Les défis de la gouvernance en Afrique de l’Ouest : Trafic de drogue et corruption

La pénétration d’une nouvelle forme de criminalité internationale en Afrique de l’Ouest est l’un des défis auxquels font face les autorités de cette zone qui, à travers quelques Etats, sombre dans le trafic de drogue et la corruption. L’Afrique de l’Ouest est passée en l’espace de quelques années de zone de transition à une zone de consommation et même de production. Selon l’Office des Nations Unies contre la Drogue et le Crime (ONUDC), le trafic de cocaïne génère en Afrique de l’Ouest plus de 900 millions de dollars (soit 642 milliards de francs CFA) par an dont 400 millions de dollars récoltés sont blanchis dans la région. Pire, la drogue a introduit un nouveau et redoutable défi dans l’espace ouest africain la transformation de la Guinée-Bissau en narco-État avec des conséquences dans toute la sous-région, l’implication des bandes armées dans le circuit du transport de la drogue et l’accroissement des armes en circulation au niveau de la sous-région à cause du lien entre drogue, armes et crimes.

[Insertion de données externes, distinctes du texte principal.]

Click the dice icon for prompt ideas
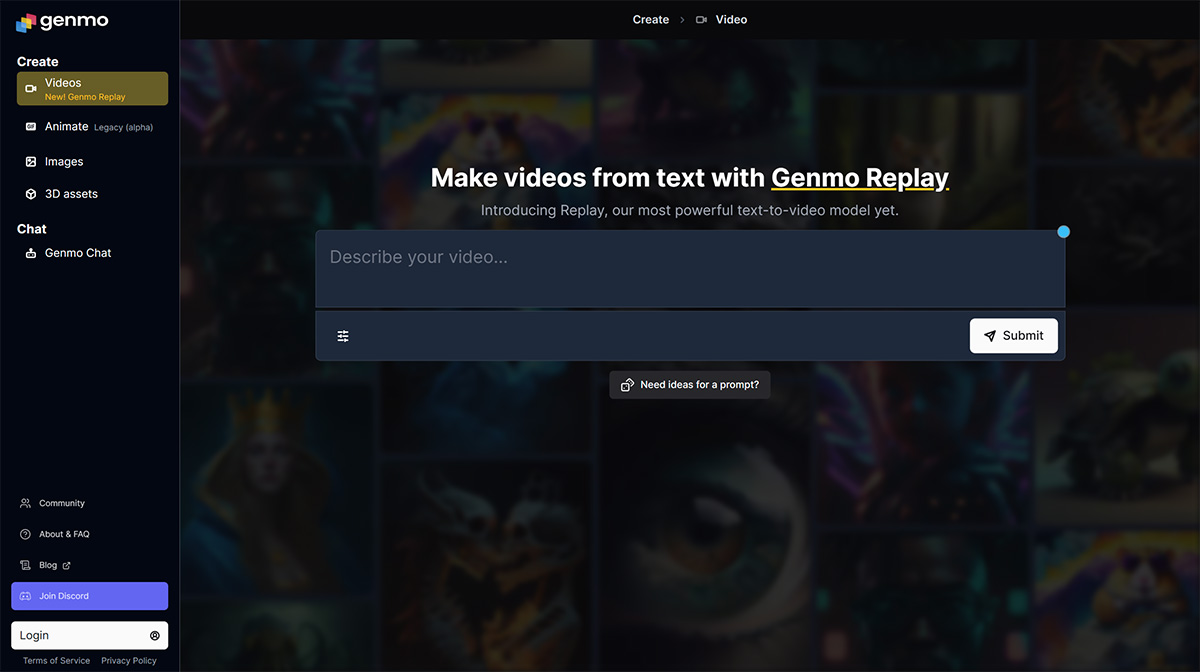The image size is (1200, 672). (628, 384)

Le trafic de drogue risque de déstabiliser le nouveau processus de démocratisation de la Guinée-Bissau, d’encourager le crime organisé et de bafouer le principe de l’Etat de droit. Des rapports de l’ONU citent des cas précis d’implications probables du gouvernement dans le trafic de drogue, notamment la responsabilité supposée de plusieurs hauts fonctionnaires du gouvernement de l’ancien Premier ministre Aristides Gomes, dans la disparition de 670 kilogrammes de cocaïne saisis par les autorités, mais aussi l’implication de l’armée. Le contrôle de l’armée par Anthony et Bubu Nathioute a été perçu par beaucoup comme une victoire des barons de la drogue en Guinée-Bissau car l’armée demeure encore le détenteur du pouvoir réel. La montée des tensions en Guinée-Bissau entre certains responsables du gouvernement et des membres de la hiérarchie militaire s’expliquerait par une concurrence pour le droit à assurer la sécurité des narcotrafiquants.

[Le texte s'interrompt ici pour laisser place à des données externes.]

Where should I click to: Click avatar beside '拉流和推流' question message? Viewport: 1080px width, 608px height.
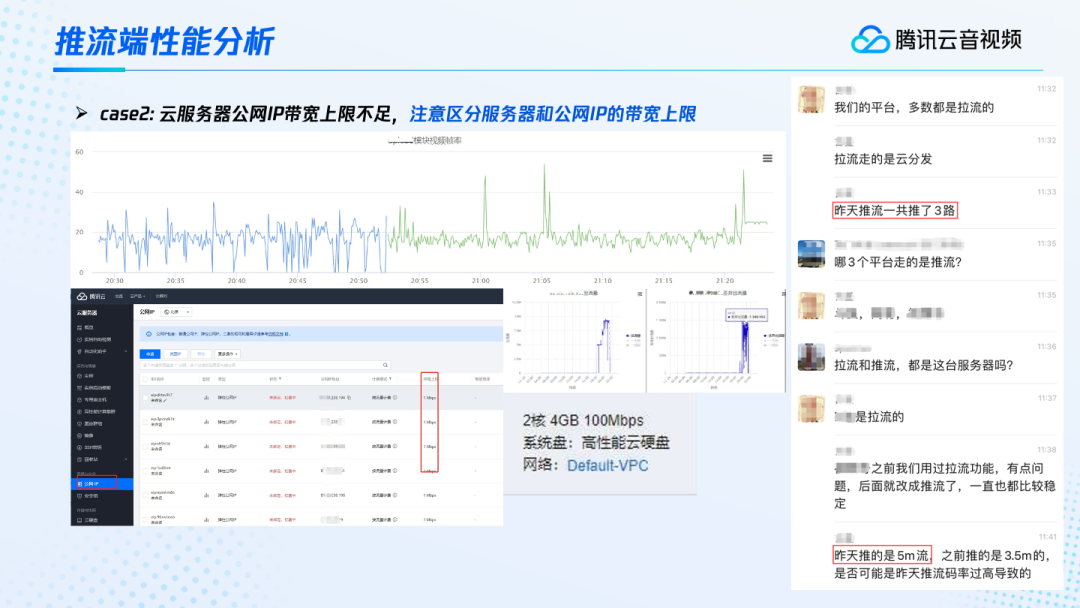[811, 356]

Sur un autre plan, les observateurs avertis s’accordent à dire que le plus grand mal qui ronge l’Afrique et qui freine sa croissance est la corruption et l’impunité. Présente à tous les niveaux de la société, elle empêche l’établissement d’un environnement économique stable et performant. La corruption affecte aussi tous les Etats de l’espace ouest africain. Mais elle atteint des seuils très élevés dans des pays comme la Guinée-Bissau. Dans ce pays très pauvre, les fonctionnaires très mal rétribués, n’hésitent pas à demander des pots de vin ou détourner à leur profit l’argent des contribuables.

Ce pays souffre d’une absence de transparence dans la gestion des affaires publiques qui se nourrit de l’inefficacité des cadres juridiques et du non-respect des lois. En Guinée-Bissau, il n’est pas un domaine qui ne soit affecté par la corruption. Le secteur le plus touché est toutefois celui de l’Administration publique où elle sévit à tous les échelons. Elle est par exemple utilisée par les entreprises privées proches du pouvoir en place pour s’arroger la quasi-totalité des marchés publics, au détriment de la transparence et de l’équité nécessaires à la bonne gestion des fonds publics. De même, il n’est pas rare que les citoyens paient un pot-de-vin pour obtenir des avantages au détriment d’autres plus méritants.

Au fond, c’est la lenteur de l’Administration qui est l’un des facteurs favorisant le développement des pratiques corruptives. La généralisation de la corruption entraîne la perte de crédibilité des appareils étatiques et des fonctionnaires en général, un énorme manque à gagner pour l’Etat, une mauvaise exécution des travaux publics issus de marchés conclus indument, et donc une faible longévité des infrastructures publiques. Ces défis ne sont pas isolés, ne s’écartent pas de ceux de la gouvernance économique et de la gouvernance sociale. Bien au contraire, ils constituent un ensemble de préoccupations imbriquées les uns avec les autres dans une relation dialectique.